A empresa é responsável por salários, encargos, férias, INSS, FGTS, substituições e treinamentos. A família paga apenas o valor do contrato.


Comparativo: Autônomo x Empresa

Critério

Cuidador Autônomo

Empresa Especializada

Custo

Menor

Maior

Segurança jurídica

Baixa

Alta

Encargos trabalhistas

Família

Empresa

Substituição

Não garantida

Garantida

Risco de processo

Alto

Baixo

Supervisão

Família

Empresa


Então, qual é a melhor opção?


Depende do perfil da família.


Se você quer economia e está disposto a assumir responsabilidades legais, o autônomo pode ser viável, desde que tudo seja formalizado corretamente. Então, vá de Autônomo se você tem tempo para gerenciar uma pessoa, quer economizar um pouco e o idoso é muito apegado a rotinas fixas.


Se você busca tranquilidade, segurança e suporte, a empresa especializada costuma ser a melhor escolha.
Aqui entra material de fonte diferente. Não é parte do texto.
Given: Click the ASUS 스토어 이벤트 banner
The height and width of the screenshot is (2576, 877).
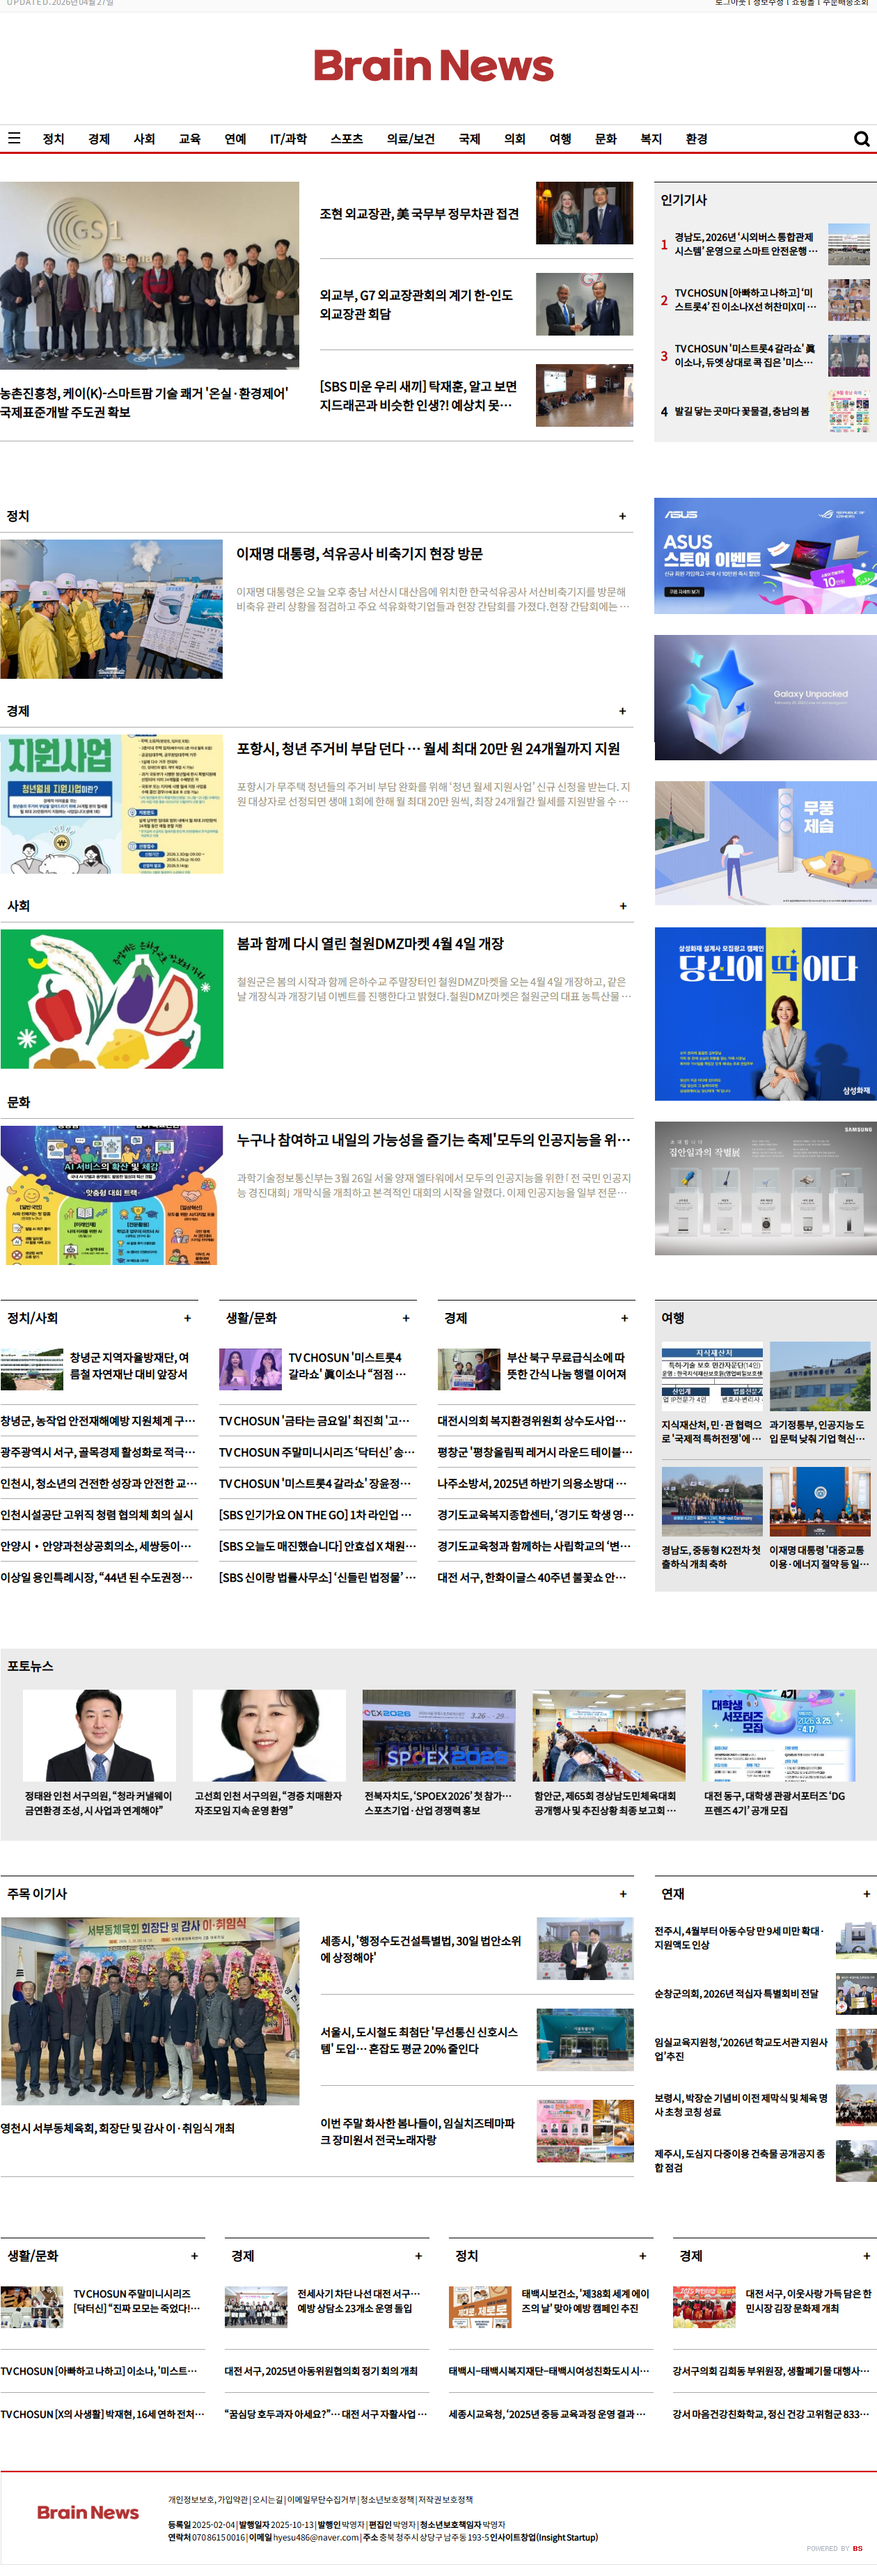Looking at the screenshot, I should (765, 555).
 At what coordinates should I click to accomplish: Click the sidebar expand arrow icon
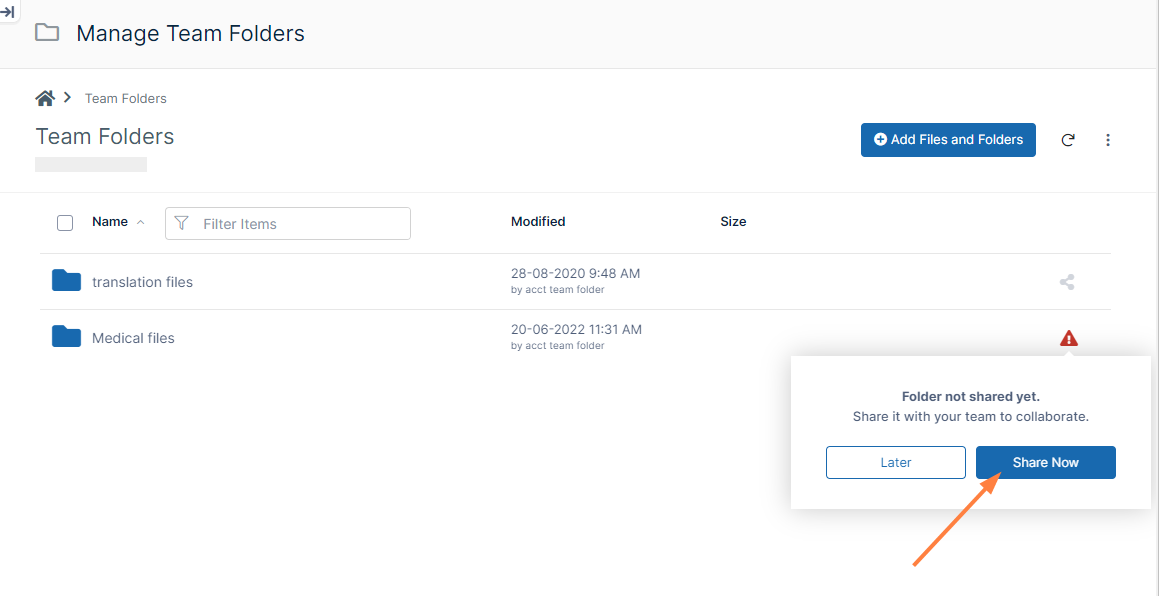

Então, vá de Empresa se sua rotina é caótica, você não quer ter dor de cabeça com leis trabalhistas e precisa da garantia de que sempre haverá alguém no posto, aconteça o que acontecer.


Antes de decidir por um autônomo(a) ou uma empresa:


  • Peça referências e ligue para os antigos patrões;


  • Verifique formação e experiência;


  • Exija contrato por escrito;


  • Defina claramente as funções;


  • Avalie o ambiente da casa e as necessidades do idoso;


  • No caso de empresas, verifique as avaliações no Reclame Aqui.


Cuidar de um idoso é um ato de confiança extrema.


Cuidar de quem cuidou de você é um gesto de amor, mas também precisa ser uma decisão segura e bem planejada.



Renato Cunha


Na minha opinião pessoal e na experiência que tive com meus pais, tudo que decidimos foi pela escuta ativa deles, do que eles gostariam e se sentiriam mais amados e cuidados. Acabei por cuidar pessoalmente da minha mãe (por mais de 10 meses) e do meu pai (por mais de 5 anos). Eles não quiseram cuidadores (autônomo ou empresa) e eu ainda me sinto honrado, feliz e agradecido por ter tido essas oportunidades.